Look at this slender, handsome thing! The cover effortlessly beats the hell out of that pastel embarrassment that encloses "Prep." Recommended to me six months ago by a friend, "The Mystery Guest" was devoured today over the course of two subway rides and a half-hour dinner break. Book covers are important. They ARE. One must feel confident reading a book in public, and I'm not ashamed to say that I felt great reading "The Mystery Guest" on the subway today. Commuters were peeking at my book left and right, and I felt like I knew an important little secret. I felt sorry for my peers for not being in on it.

Breakups are bullshit- humiliating and devastating for the dumped because, really, when it comes down to it, being abandonned by a loved one teaches us that we're "a less exemplary person than [we had] thought." The first few pages floored me- I can't recall having read such a true description of the emotional wreckage that follows such a blow:

"I was home in the middle of the afternoon, and it was cold out, and I'd gone to sleep in all my clothes, wrapped up in a blanket, the way I generally did when I was home by myself. Cold and oblivion were all I was looking for at the time, but this didn't worry me. Sooner or later, I knew, I'd rejoin the world of the living. Just not yet. I felt I had seen enough. Beings, things, landscapes...I had enough to last me for the next two hundred years and saw no reason to go hunting for new material. I didn't want any trouble."

The above, by the way, is five years after the nameless Gregoire has been left, wordlessly, by his girlfriend. If he doesn't want any trouble, he gets it anyway, as the phone rings and it's the heartbreaker herself, calling suddenly after five years, not to offer any explanations or to ask to see him (or even to acknowledge their past at all), but rather to invite him to a birthday party--for a woman he's never met--where he is to play the role of "the mystery guest". What follows (as Gregoire prepares for the party and spends his rent money on a vintage bottle of wine that no one will, in fact, ever drink) is a frantic, Woody Allen-esque internal monologue bursting with hope, imagined reconciliations, speculation, faux significance, and, most importantly, fiction-like logic:

"For once I wasn't cooking the data. Not this time. Appearances never deceive (I told myself), they are their own meanings and there's nothing to look for behind them, and I rejoiced, and the reasons for her call rose up more and more vividly and gloriously into view. And the thing was, the reasons had nothing to do with her! Because it wasn't as if SHE had decided to call late in the afternoon on a Sunday and send me a coded message. No one was that roundabout, I told myself. At least not that pointlessly roundabout. So there had to be something else--call it a force--a force seeking some means of self-expression, struggling to give me a sign, and unbeknownst to her this something had told her to pick up the phone and dial my number at that moment, of all moments, the meaning of which apparent coincidence only I could discern. Yes, I was convinced that this had to be the explanation: for reasons unknown to me, but which might have had something to do with the death of Michel Leiris, something in her clicked and, taking advantage of her need to find a 'mystery guest,' the force stole this chance to slip her hand into mine, to wave a handkerchief like a prisoner locked in a tower."
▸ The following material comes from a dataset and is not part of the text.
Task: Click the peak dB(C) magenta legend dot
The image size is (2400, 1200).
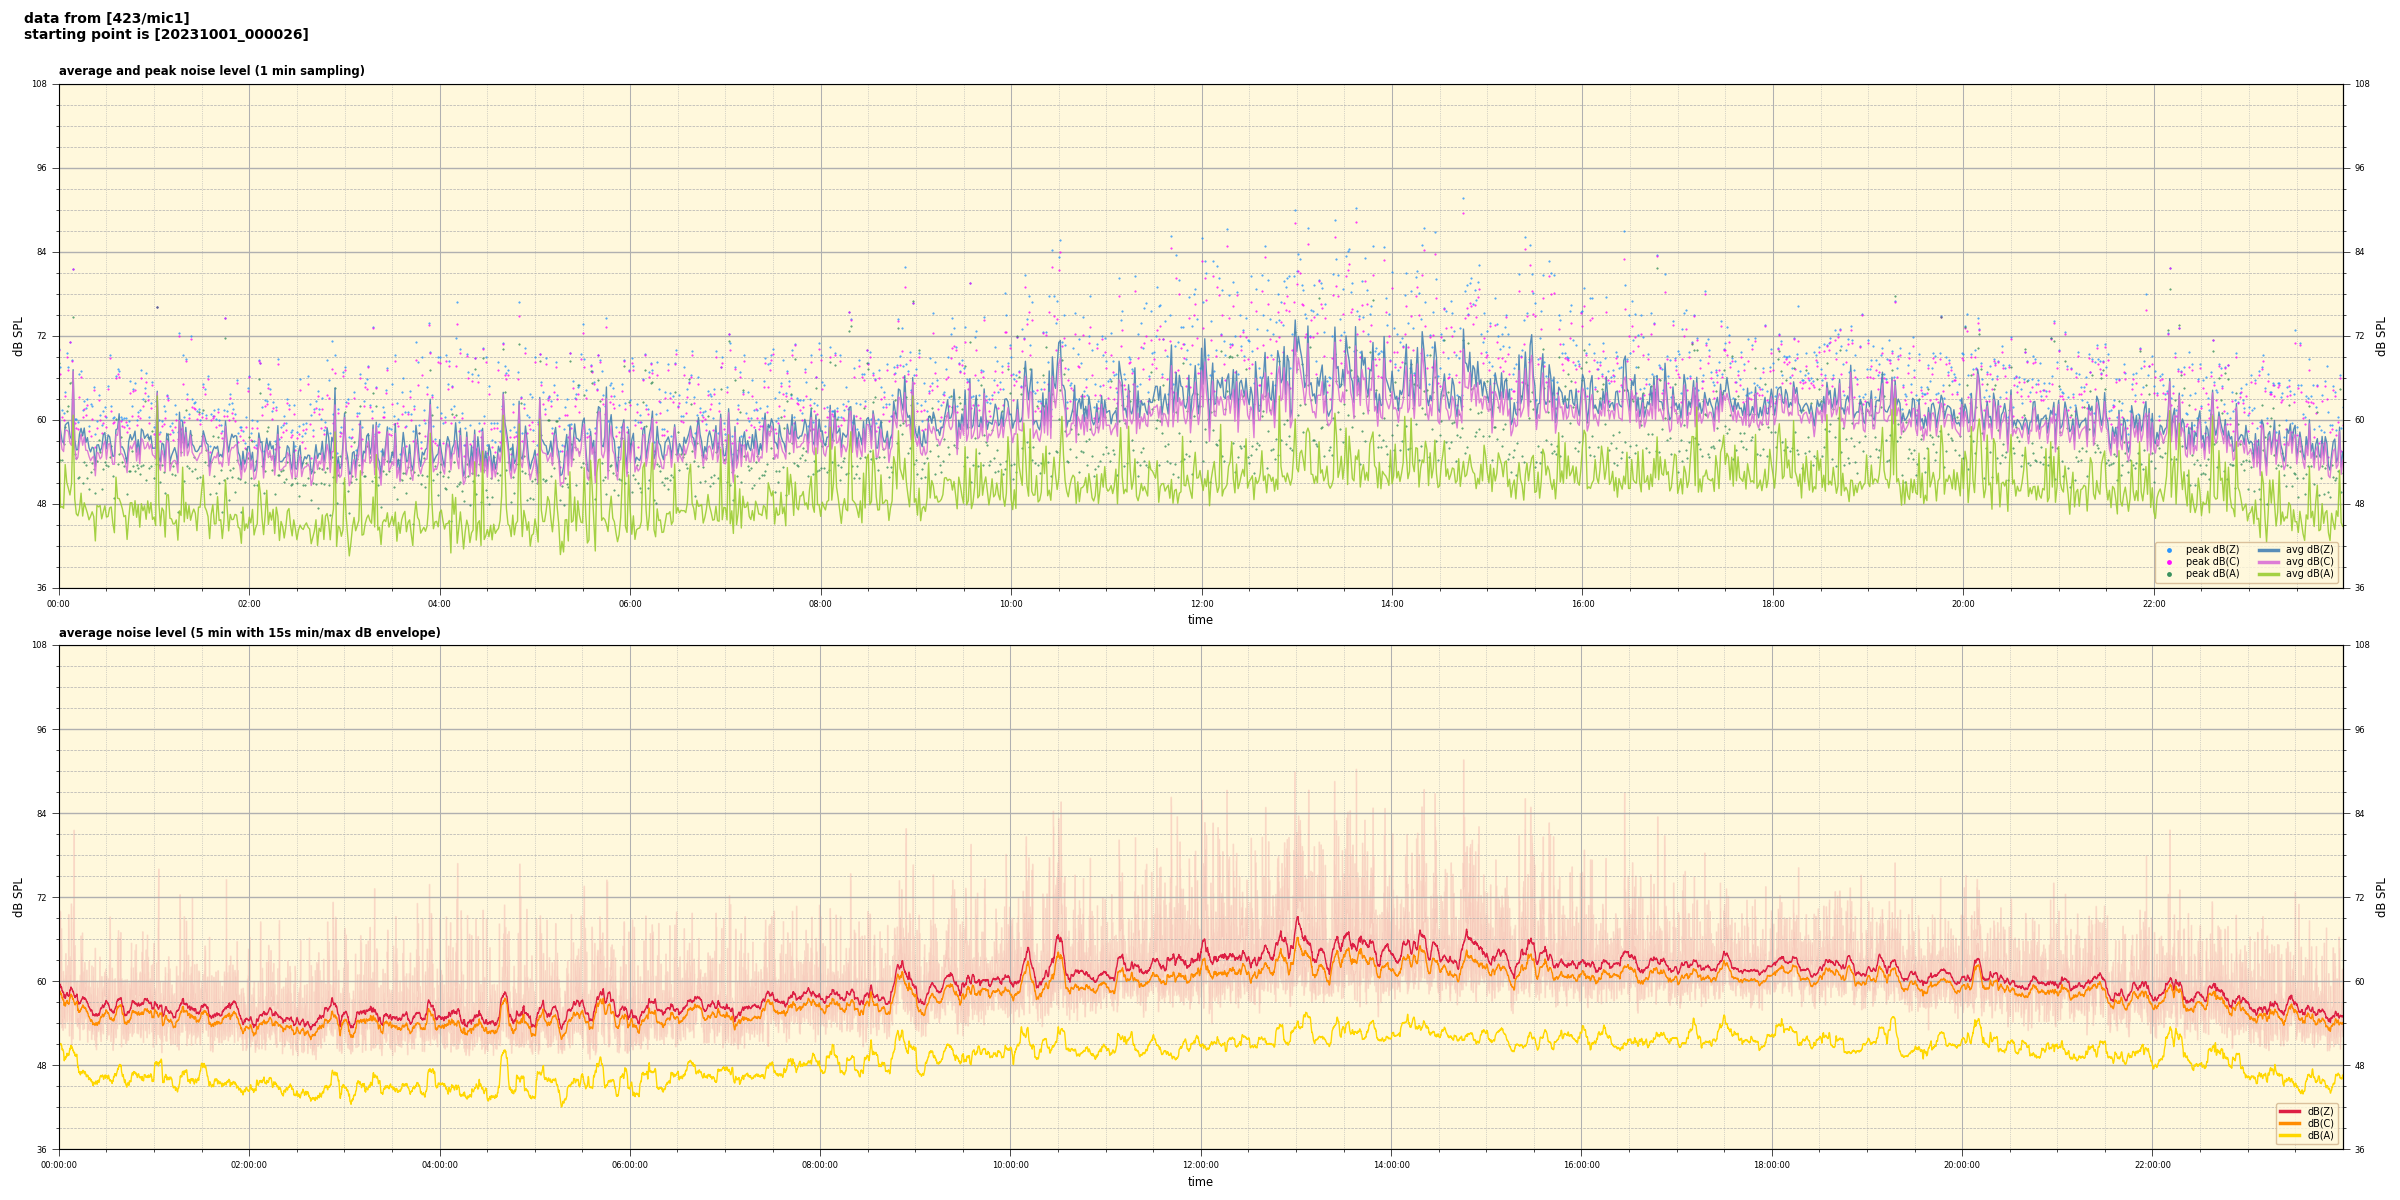Action: coord(2169,562)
Simultaneously heartbreaking and hilarious, this narrative is really concerned with the consoling power of fiction, with the sometimes silly but always very real need to find symbols and portents in the everyday, to create meaning where there is little or none, and to ultimately make our messy lives feel as though they're at least heading towards some sort of satisfying, insightful, and fated ending. What's astounding is that we actually get a satisfying, insightful ending, but I won't give it away. I'll leave you instead with a hilarious bit about turtlenecks:

"Since I'd always hated turtlenecks worn as undershirts and despised the men who wore them as the lowest kind of pseudo-sportsmen with, as they say, the lamest kind of collar, I started wearing turtlenecks as undershirts the moment she left. Basically, I never took them off. No doubt this was magical thinking on my part (if I never took them off, nothing would ever take off on me); at any rate, these turtleneck-undershirts erupted in my life without my noticing until it was too late and I was under their curse. You could even say they'd INFLICTED themselves on me, so that now I hardly remembered the wind on my neck, which is the very feeling of freedom itself. But if that was the price I had to pay, I told myself, so be it. We brick ourselves up in prisons of our own devising, we spend our lives losing touch with ourselves, disappearing behind what negates us."